Data for review section start

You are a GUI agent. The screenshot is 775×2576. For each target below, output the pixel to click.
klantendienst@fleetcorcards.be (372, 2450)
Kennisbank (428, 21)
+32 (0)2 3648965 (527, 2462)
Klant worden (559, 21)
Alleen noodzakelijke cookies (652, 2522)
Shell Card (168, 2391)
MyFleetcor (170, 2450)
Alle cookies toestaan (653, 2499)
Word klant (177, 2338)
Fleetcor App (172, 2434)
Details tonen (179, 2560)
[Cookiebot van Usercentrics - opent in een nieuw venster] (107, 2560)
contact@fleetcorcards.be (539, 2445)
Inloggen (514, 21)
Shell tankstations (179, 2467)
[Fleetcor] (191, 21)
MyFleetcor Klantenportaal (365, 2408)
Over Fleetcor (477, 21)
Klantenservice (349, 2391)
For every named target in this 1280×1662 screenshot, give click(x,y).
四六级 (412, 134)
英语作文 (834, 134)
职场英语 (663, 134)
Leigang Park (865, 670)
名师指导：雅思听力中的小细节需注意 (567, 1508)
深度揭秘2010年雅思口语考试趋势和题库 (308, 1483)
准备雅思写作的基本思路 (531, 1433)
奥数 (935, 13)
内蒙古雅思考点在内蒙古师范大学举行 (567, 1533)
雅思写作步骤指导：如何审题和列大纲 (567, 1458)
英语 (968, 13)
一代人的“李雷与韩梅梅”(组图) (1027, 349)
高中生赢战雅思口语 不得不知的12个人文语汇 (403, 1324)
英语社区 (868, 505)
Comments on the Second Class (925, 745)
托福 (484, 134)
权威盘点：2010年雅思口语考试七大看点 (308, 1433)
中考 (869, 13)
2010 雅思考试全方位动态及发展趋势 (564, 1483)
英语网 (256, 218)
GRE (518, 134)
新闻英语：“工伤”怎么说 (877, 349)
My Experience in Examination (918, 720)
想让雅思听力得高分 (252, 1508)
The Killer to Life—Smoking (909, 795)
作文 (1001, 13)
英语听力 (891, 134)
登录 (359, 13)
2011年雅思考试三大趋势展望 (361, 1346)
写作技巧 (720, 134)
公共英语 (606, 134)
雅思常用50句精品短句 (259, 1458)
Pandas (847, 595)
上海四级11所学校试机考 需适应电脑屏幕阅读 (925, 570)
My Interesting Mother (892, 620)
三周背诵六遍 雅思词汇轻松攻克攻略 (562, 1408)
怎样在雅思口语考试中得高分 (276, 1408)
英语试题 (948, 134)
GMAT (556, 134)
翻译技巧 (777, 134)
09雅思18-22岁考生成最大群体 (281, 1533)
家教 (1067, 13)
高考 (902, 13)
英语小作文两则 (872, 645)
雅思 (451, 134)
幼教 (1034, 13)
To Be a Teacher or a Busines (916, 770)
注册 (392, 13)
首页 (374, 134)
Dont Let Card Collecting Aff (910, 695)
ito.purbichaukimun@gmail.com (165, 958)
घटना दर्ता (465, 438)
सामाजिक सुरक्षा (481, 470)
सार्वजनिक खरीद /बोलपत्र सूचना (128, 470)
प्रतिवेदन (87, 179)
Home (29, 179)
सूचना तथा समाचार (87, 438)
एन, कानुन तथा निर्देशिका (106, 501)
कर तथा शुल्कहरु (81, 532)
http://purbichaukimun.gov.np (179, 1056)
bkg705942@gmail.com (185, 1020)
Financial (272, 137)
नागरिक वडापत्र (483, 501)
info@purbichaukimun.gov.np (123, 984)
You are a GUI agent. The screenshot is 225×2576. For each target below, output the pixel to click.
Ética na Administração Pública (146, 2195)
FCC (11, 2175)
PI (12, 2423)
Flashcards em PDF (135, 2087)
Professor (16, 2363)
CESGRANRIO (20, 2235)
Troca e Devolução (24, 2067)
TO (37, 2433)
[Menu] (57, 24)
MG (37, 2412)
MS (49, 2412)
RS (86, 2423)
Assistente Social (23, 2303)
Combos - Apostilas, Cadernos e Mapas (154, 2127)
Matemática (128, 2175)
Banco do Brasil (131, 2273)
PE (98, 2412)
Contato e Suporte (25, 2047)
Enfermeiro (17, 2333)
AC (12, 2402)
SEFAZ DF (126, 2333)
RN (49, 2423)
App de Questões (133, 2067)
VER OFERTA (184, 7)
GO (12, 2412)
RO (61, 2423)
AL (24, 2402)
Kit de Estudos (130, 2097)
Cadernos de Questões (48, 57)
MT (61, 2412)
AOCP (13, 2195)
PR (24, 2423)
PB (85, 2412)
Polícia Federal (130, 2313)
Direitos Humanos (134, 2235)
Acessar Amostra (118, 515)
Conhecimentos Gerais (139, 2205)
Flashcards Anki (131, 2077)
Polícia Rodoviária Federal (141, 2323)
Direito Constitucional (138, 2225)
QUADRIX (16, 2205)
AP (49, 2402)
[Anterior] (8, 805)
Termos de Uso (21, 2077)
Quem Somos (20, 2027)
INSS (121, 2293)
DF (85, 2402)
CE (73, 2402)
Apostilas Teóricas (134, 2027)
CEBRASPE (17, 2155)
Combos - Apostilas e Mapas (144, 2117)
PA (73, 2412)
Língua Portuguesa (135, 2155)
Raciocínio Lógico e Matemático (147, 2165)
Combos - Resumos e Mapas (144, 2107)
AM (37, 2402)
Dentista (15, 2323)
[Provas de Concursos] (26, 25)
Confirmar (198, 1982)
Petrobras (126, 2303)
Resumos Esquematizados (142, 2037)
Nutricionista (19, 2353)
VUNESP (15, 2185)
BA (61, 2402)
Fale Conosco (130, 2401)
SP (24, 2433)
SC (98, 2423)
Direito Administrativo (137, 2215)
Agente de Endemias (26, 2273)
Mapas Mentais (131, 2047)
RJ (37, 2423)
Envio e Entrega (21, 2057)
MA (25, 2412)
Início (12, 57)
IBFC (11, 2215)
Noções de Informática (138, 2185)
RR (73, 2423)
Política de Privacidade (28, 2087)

Data for review section end

• **Directions**
Please return the lines above that run from the line containing "英语作文 (834, 134)" to the line containing "एन, कानुन तथा निर्देशिका (106, 501)", inclusive, exactly and with no other lines.

• **Response**
英语作文 (834, 134)
职场英语 (663, 134)
Leigang Park (865, 670)
名师指导：雅思听力中的小细节需注意 (567, 1508)
深度揭秘2010年雅思口语考试趋势和题库 (308, 1483)
准备雅思写作的基本思路 (531, 1433)
奥数 (935, 13)
内蒙古雅思考点在内蒙古师范大学举行 (567, 1533)
雅思写作步骤指导：如何审题和列大纲 (567, 1458)
英语 (968, 13)
一代人的“李雷与韩梅梅”(组图) (1027, 349)
高中生赢战雅思口语 不得不知的12个人文语汇 (403, 1324)
英语社区 (868, 505)
Comments on the Second Class (925, 745)
托福 (484, 134)
权威盘点：2010年雅思口语考试七大看点 (308, 1433)
中考 (869, 13)
2010 雅思考试全方位动态及发展趋势 (564, 1483)
英语网 (256, 218)
GRE (518, 134)
新闻英语：“工伤”怎么说 (877, 349)
My Experience in Examination (918, 720)
想让雅思听力得高分 (252, 1508)
The Killer to Life—Smoking (909, 795)
作文 (1001, 13)
英语听力 (891, 134)
登录 (359, 13)
2011年雅思考试三大趋势展望 (361, 1346)
写作技巧 (720, 134)
公共英语 (606, 134)
雅思常用50句精品短句 (259, 1458)
Pandas (847, 595)
上海四级11所学校试机考 需适应电脑屏幕阅读 (925, 570)
My Interesting Mother (892, 620)
三周背诵六遍 雅思词汇轻松攻克攻略 (562, 1408)
怎样在雅思口语考试中得高分 (276, 1408)
英语试题 (948, 134)
GMAT (556, 134)
翻译技巧 (777, 134)
09雅思18-22岁考生成最大群体 (281, 1533)
家教 (1067, 13)
高考 (902, 13)
英语小作文两则 (872, 645)
雅思 (451, 134)
幼教 (1034, 13)
To Be a Teacher or a Busines (916, 770)
注册 (392, 13)
首页 (374, 134)
Dont Let Card Collecting Aff (910, 695)
ito.purbichaukimun@gmail.com (165, 958)
घटना दर्ता (465, 438)
सामाजिक सुरक्षा (481, 470)
सार्वजनिक खरीद /बोलपत्र सूचना (128, 470)
प्रतिवेदन (87, 179)
Home (29, 179)
सूचना तथा समाचार (87, 438)
एन, कानुन तथा निर्देशिका (106, 501)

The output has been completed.